- _What you are asked to do_
Please switch "Site Map" to "Sitemap" everywhere it occurs in the listing, and write out every line again with nothing else changed.

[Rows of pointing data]

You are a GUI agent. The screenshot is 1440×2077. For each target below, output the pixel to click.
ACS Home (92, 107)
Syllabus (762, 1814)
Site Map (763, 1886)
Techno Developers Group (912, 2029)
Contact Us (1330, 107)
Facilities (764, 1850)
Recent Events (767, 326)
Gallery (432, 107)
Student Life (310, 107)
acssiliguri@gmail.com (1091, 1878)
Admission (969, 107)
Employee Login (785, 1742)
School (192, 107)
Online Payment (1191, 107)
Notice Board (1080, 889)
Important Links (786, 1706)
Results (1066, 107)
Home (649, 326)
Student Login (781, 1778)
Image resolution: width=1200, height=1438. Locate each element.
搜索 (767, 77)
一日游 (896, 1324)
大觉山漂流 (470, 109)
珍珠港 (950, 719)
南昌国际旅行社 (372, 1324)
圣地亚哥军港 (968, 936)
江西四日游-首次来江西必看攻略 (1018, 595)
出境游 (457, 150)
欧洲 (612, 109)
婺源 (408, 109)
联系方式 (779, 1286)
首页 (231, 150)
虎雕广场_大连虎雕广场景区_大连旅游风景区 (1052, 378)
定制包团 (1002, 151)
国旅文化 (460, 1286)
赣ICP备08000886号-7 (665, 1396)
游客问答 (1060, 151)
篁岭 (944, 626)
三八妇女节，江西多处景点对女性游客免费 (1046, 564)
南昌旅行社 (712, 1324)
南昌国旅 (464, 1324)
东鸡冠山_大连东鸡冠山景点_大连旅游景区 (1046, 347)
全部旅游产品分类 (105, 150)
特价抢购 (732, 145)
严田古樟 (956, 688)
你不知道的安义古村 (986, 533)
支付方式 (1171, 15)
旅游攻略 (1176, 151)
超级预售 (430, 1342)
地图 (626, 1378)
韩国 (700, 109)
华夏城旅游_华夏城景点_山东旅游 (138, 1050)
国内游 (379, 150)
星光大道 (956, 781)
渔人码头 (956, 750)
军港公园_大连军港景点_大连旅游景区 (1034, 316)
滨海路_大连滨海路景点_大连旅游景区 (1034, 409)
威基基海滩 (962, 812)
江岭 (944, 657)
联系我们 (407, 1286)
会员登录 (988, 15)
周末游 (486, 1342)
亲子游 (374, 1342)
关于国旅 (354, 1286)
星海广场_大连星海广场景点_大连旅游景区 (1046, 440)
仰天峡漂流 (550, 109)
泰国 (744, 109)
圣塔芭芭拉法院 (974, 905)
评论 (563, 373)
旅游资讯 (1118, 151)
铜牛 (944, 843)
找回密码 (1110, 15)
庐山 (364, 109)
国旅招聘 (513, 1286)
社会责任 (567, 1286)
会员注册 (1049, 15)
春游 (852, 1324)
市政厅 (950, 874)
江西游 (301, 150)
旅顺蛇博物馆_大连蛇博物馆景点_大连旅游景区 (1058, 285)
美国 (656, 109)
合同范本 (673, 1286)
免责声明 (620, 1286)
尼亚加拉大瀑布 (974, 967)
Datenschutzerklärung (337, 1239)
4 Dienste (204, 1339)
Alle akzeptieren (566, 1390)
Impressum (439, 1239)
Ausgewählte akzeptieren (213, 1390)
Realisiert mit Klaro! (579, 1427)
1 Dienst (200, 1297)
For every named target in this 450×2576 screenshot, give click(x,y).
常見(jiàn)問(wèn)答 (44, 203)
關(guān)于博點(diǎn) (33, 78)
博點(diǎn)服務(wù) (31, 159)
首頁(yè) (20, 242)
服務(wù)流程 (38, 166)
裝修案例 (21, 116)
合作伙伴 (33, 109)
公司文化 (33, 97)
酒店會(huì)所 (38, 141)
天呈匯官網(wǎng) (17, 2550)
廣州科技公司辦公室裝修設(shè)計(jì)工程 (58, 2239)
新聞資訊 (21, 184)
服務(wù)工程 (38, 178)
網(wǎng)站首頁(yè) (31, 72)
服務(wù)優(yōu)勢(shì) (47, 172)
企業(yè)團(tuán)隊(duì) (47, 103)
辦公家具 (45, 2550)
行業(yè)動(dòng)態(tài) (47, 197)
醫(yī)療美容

- _Solution to this task_
You are a GUI agent. The screenshot is 1440×2077. For each target below, output the pixel to click.
ACS Home (92, 107)
Syllabus (762, 1814)
Sitemap (763, 1886)
Techno Developers Group (912, 2029)
Contact Us (1330, 107)
Facilities (764, 1850)
Recent Events (767, 326)
Gallery (432, 107)
Student Life (310, 107)
acssiliguri@gmail.com (1091, 1878)
Admission (969, 107)
Employee Login (785, 1742)
School (192, 107)
Online Payment (1191, 107)
Notice Board (1080, 889)
Important Links (786, 1706)
Results (1066, 107)
Home (649, 326)
Student Login (781, 1778)
Image resolution: width=1200, height=1438. Locate each element.
搜索 (767, 77)
一日游 (896, 1324)
大觉山漂流 (470, 109)
珍珠港 (950, 719)
南昌国际旅行社 (372, 1324)
圣地亚哥军港 (968, 936)
江西四日游-首次来江西必看攻略 (1018, 595)
出境游 (457, 150)
欧洲 (612, 109)
婺源 (408, 109)
联系方式 (779, 1286)
首页 (231, 150)
虎雕广场_大连虎雕广场景区_大连旅游风景区 (1052, 378)
定制包团 (1002, 151)
国旅文化 (460, 1286)
赣ICP备08000886号-7 (665, 1396)
游客问答 (1060, 151)
篁岭 (944, 626)
三八妇女节，江西多处景点对女性游客免费 (1046, 564)
南昌旅行社 (712, 1324)
南昌国旅 (464, 1324)
东鸡冠山_大连东鸡冠山景点_大连旅游景区 (1046, 347)
全部旅游产品分类 (105, 150)
特价抢购 (732, 145)
严田古樟 (956, 688)
你不知道的安义古村 (986, 533)
支付方式 (1171, 15)
旅游攻略 (1176, 151)
超级预售 (430, 1342)
地图 (626, 1378)
韩国 (700, 109)
华夏城旅游_华夏城景点_山东旅游 (138, 1050)
国内游 (379, 150)
星光大道 (956, 781)
渔人码头 (956, 750)
军港公园_大连军港景点_大连旅游景区 (1034, 316)
滨海路_大连滨海路景点_大连旅游景区 (1034, 409)
威基基海滩 (962, 812)
江岭 (944, 657)
联系我们 (407, 1286)
会员登录 (988, 15)
周末游 (486, 1342)
亲子游 (374, 1342)
关于国旅 (354, 1286)
星海广场_大连星海广场景点_大连旅游景区 (1046, 440)
仰天峡漂流 (550, 109)
泰国 (744, 109)
圣塔芭芭拉法院 (974, 905)
评论 (563, 373)
旅游资讯 (1118, 151)
铜牛 (944, 843)
找回密码 (1110, 15)
庐山 (364, 109)
国旅招聘 (513, 1286)
社会责任 (567, 1286)
会员注册 (1049, 15)
春游 (852, 1324)
市政厅 (950, 874)
江西游 (301, 150)
旅顺蛇博物馆_大连蛇博物馆景点_大连旅游景区 (1058, 285)
美国 (656, 109)
合同范本 (673, 1286)
免责声明 (620, 1286)
尼亚加拉大瀑布 (974, 967)
Datenschutzerklärung (337, 1239)
4 Dienste (204, 1339)
Alle akzeptieren (566, 1390)
Impressum (439, 1239)
Ausgewählte akzeptieren (213, 1390)
Realisiert mit Klaro! (579, 1427)
1 Dienst (200, 1297)
For every named target in this 450×2576 screenshot, give click(x,y).
常見(jiàn)問(wèn)答 (44, 203)
關(guān)于博點(diǎn) (33, 78)
博點(diǎn)服務(wù) (31, 159)
首頁(yè) (20, 242)
服務(wù)流程 (38, 166)
裝修案例 (21, 116)
合作伙伴 (33, 109)
公司文化 (33, 97)
酒店會(huì)所 (38, 141)
天呈匯官網(wǎng) (17, 2550)
廣州科技公司辦公室裝修設(shè)計(jì)工程 (58, 2239)
新聞資訊 (21, 184)
服務(wù)工程 (38, 178)
網(wǎng)站首頁(yè) (31, 72)
服務(wù)優(yōu)勢(shì) (47, 172)
企業(yè)團(tuán)隊(duì) (47, 103)
辦公家具 (45, 2550)
行業(yè)動(dòng)態(tài) (47, 197)
醫(yī)療美容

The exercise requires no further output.